→ **ACTION ITEM**: Could you copy every record below exactly, leaving out the pictures?

Saved data entries

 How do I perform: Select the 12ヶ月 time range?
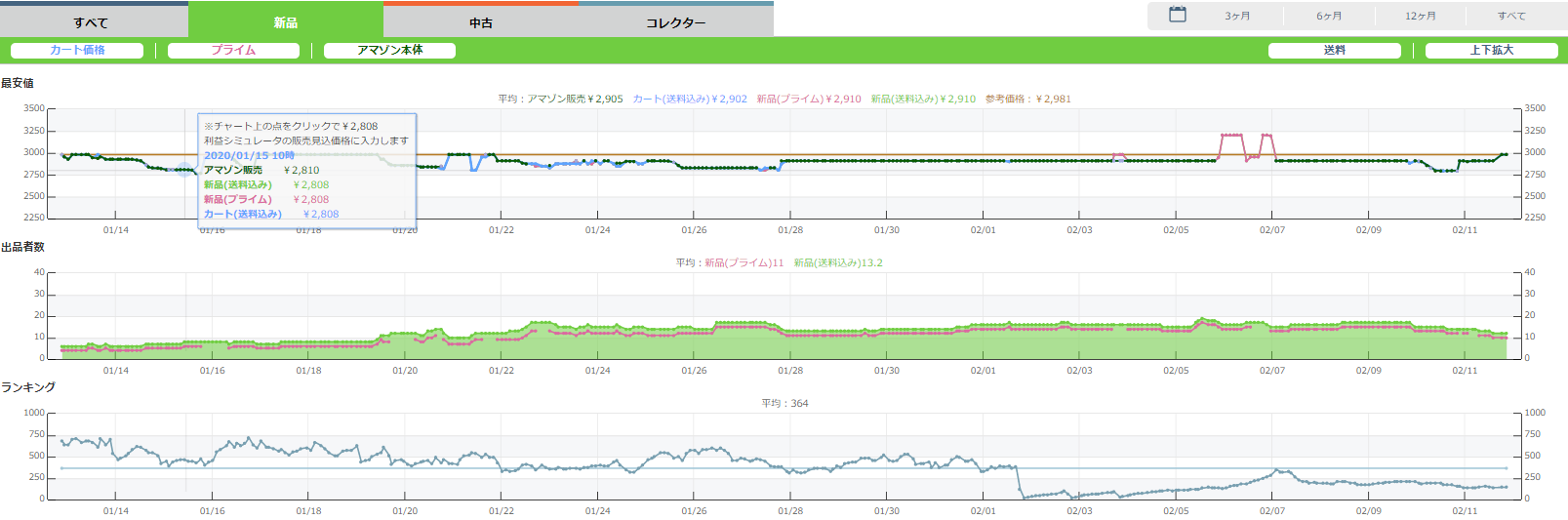click(x=1421, y=16)
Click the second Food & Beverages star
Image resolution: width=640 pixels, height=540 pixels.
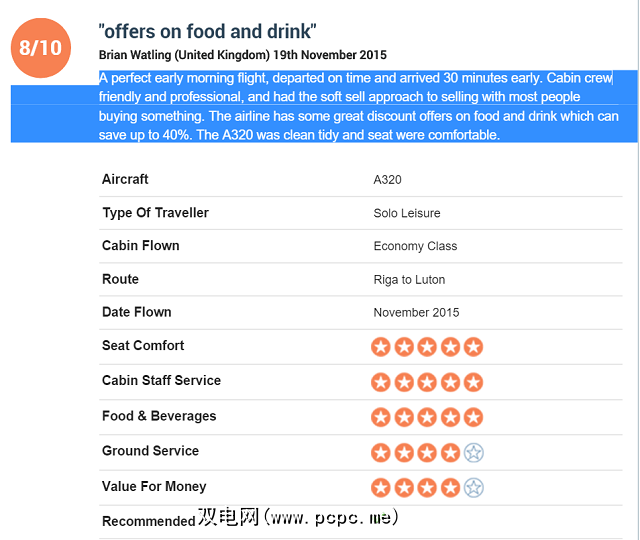click(404, 417)
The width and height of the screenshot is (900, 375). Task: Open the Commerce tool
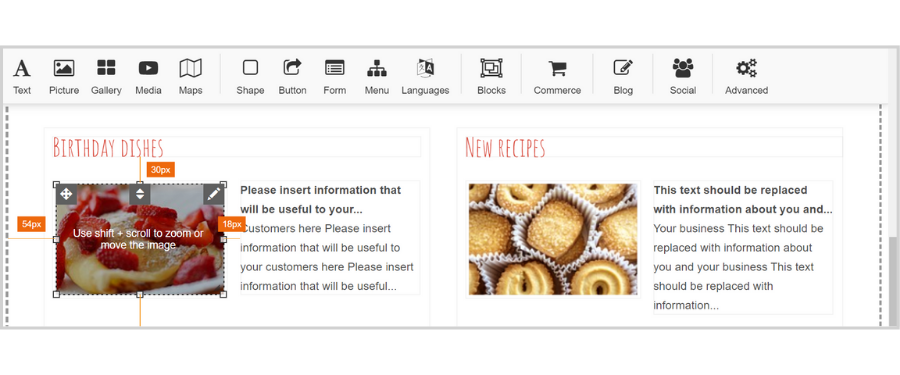tap(557, 76)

→ **RESULT OF THIS TASK**:
 How do I perform: Select the 12ヶ月 time range?
click(x=1421, y=16)
Click the second Food & Beverages star
Image resolution: width=640 pixels, height=540 pixels.
click(404, 417)
The width and height of the screenshot is (900, 375). Task: Open the Commerce tool
tap(557, 76)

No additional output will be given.